The Missouri Legislature voted Wednesday in Jefferson City to approve a historic $6.2 billion emergency relief package to fight the COVID-19 pandemic, which has killed at least 58 Missourians and has cost thousands of jobs across the state.
The Senate approved the bill first, before the House took it up and approved it on a 147-4 vote. Senate President Pro Tem Dave Schatz, R-Sullivan, tells Missourinet that he and House Speaker Elijah Haahr, R-Springfield, have signed the supplemental budget, sending it to the governor’s desk.
The House debate was unlike anything that’s ever been seen in the chamber, with Speaker Haahr wearing a mask and the chamber limited to ten people at one time. There were no visitors sitting in the upper galleries, which normally are full of lobbyists, schoolchildren and the general public.
State Rep. David Wood, R-Versailles, says the supplemental includes additional funding for suicide prevention and mental health.
“When you put people into a stressful situation and forcing them to stay home without a paycheck and wondering how they’re going to make it to the next month, that leads to some very serious consequences,” Wood says.
Governor Mike Parson says more than 100,000 Missourians have filed for unemployment this past week.
State Rep. Kip Kendrick, D-Columbia, the ranking Democrat on the House Budget Committee, says local health departments across Missouri are critical to containing COVID-19.
“We would ask that the executive branch remember the local health departments who are really underfunded at the state level, across the board,” Kendrick says.
The supplemental also includes $90 million for nursing homes to help with infection control. The state Department of Health and Senior Services (DHSS) says Missouri has 3,327 COVID-19 cases and 58 deaths.

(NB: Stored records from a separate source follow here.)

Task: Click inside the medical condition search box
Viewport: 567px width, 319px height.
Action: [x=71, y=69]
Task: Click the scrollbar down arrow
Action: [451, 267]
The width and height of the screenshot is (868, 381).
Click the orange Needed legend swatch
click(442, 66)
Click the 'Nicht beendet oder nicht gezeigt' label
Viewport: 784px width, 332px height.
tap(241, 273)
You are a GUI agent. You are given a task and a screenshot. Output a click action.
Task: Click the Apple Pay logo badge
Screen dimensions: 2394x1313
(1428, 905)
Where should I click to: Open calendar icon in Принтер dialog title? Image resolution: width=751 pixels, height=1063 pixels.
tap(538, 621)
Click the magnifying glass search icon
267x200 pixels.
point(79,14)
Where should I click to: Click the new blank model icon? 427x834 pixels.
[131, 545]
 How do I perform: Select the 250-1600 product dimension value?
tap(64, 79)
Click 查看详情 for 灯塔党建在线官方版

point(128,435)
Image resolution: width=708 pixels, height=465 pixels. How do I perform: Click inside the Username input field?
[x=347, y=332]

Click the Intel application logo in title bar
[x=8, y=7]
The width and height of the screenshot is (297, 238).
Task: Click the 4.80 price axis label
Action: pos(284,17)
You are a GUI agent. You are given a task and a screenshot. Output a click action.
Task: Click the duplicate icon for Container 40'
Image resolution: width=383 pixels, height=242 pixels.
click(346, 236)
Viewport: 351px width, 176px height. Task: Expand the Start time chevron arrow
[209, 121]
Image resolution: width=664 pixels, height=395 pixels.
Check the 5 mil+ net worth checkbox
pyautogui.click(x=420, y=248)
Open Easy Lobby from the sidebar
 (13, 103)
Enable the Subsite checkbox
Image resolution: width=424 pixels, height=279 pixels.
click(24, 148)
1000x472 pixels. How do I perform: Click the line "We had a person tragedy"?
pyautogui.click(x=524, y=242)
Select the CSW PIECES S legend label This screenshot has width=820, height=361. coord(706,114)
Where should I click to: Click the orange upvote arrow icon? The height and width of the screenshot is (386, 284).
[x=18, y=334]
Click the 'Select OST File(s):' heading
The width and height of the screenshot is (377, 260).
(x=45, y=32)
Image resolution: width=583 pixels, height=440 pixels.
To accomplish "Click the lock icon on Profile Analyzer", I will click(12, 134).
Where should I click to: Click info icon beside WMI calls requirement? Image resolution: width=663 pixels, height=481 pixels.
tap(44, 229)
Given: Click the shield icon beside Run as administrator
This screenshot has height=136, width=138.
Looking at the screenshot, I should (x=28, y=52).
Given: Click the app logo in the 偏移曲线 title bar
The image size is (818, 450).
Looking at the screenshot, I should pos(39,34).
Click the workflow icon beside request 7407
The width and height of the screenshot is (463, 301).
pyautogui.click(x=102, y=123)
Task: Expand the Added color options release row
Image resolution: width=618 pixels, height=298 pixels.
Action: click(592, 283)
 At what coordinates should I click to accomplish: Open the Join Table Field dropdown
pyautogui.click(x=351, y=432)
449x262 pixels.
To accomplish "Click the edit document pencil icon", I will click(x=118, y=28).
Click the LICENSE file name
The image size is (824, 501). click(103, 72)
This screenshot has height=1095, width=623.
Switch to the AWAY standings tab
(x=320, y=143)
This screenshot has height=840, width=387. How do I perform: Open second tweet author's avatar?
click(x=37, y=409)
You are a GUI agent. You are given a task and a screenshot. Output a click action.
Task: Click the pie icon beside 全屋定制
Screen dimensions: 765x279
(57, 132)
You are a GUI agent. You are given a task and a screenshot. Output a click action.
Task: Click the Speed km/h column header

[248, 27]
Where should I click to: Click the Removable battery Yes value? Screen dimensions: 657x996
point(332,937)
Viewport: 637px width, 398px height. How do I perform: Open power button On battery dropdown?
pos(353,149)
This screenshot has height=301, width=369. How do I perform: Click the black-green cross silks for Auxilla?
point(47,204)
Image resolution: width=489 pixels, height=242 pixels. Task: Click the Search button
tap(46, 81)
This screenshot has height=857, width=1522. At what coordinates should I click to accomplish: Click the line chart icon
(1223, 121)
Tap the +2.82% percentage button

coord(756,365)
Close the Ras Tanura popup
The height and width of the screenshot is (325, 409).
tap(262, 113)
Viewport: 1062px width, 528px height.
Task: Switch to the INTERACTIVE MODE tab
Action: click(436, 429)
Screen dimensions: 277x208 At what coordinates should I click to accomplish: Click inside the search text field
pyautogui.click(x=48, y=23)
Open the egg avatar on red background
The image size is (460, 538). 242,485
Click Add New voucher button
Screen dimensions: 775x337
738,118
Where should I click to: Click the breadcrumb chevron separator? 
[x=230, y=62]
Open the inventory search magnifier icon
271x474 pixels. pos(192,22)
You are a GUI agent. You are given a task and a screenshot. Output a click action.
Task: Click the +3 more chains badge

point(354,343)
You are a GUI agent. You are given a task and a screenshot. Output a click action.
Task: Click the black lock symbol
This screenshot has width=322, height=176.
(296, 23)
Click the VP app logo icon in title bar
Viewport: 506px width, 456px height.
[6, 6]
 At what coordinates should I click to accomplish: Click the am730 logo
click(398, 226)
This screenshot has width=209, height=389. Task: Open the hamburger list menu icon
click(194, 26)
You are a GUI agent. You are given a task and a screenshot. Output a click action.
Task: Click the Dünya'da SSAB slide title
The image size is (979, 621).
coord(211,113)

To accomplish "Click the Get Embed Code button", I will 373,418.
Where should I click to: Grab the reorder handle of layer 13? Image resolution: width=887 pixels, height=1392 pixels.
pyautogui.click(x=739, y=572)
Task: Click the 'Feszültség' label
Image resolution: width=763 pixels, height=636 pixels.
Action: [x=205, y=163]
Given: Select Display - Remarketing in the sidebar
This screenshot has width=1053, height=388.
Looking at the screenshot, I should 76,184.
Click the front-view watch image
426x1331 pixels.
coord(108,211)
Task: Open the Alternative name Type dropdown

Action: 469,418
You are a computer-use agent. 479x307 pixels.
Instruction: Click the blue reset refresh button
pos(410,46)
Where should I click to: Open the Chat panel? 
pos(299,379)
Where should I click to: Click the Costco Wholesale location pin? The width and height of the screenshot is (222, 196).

While the House vote was bipartisan, Wednesday’s floor debate did become heated briefly when Minority Leader Crystal Quade, D-Springfield, said Republicans reacted with scorn, when House Democrats tried to increase funding for the coronavirus outbreak three weeks ago.
“When we (House Democrats) warned that the $33 million in pandemic spending authority then included in the supplemental appropriations bill was woefully insufficient, folks on the other side accused us of political exploitation and shameful behavior,” Quade says.
But House Majority Leader Rob Vescovo, R-Arnold, fired back, accusing Democrats of politicizing the issue.
“There is no action we could have taken three weeks ago that would have kept us from being here today,” says Vescovo. “The truth is, the only people playing politics with this very serious issue are the ones on the other side of the aisle, Mr. Speaker.”
Wednesday’s House vote featured members wearing masks and going into the chamber to vote, four at a time. Only a few House microphones were used, and the chamber’s back door was kept open, so members did not have to touch door knobs.
House Budget Committee Chairman Cody Smith, R-Carthage, notes the supplemental increased from $413 million a few weeks ago to the current total of $6.2 billion.
Chairman Smith says the supplemental budget also includes about $300 million in funding for K-12 schools to handle COVID-19 related expenses. He says it also includes $12 million for Head Start.
During his floor speech, Smith warned against partisanship, saying Missourians have died from the coronavirus and that others are hurting and need help.
Across the chamber in the Senate, Pro Tem Schatz (R) and Senate Minority Leader John Rizzo, D-Independence, also praise the supplemental’s importance.
Rizzo says the relief package is the most robust funding for progressive policies that Missouri has ever seen. He notes it includes $40 million for food banks and Meals on Wheels.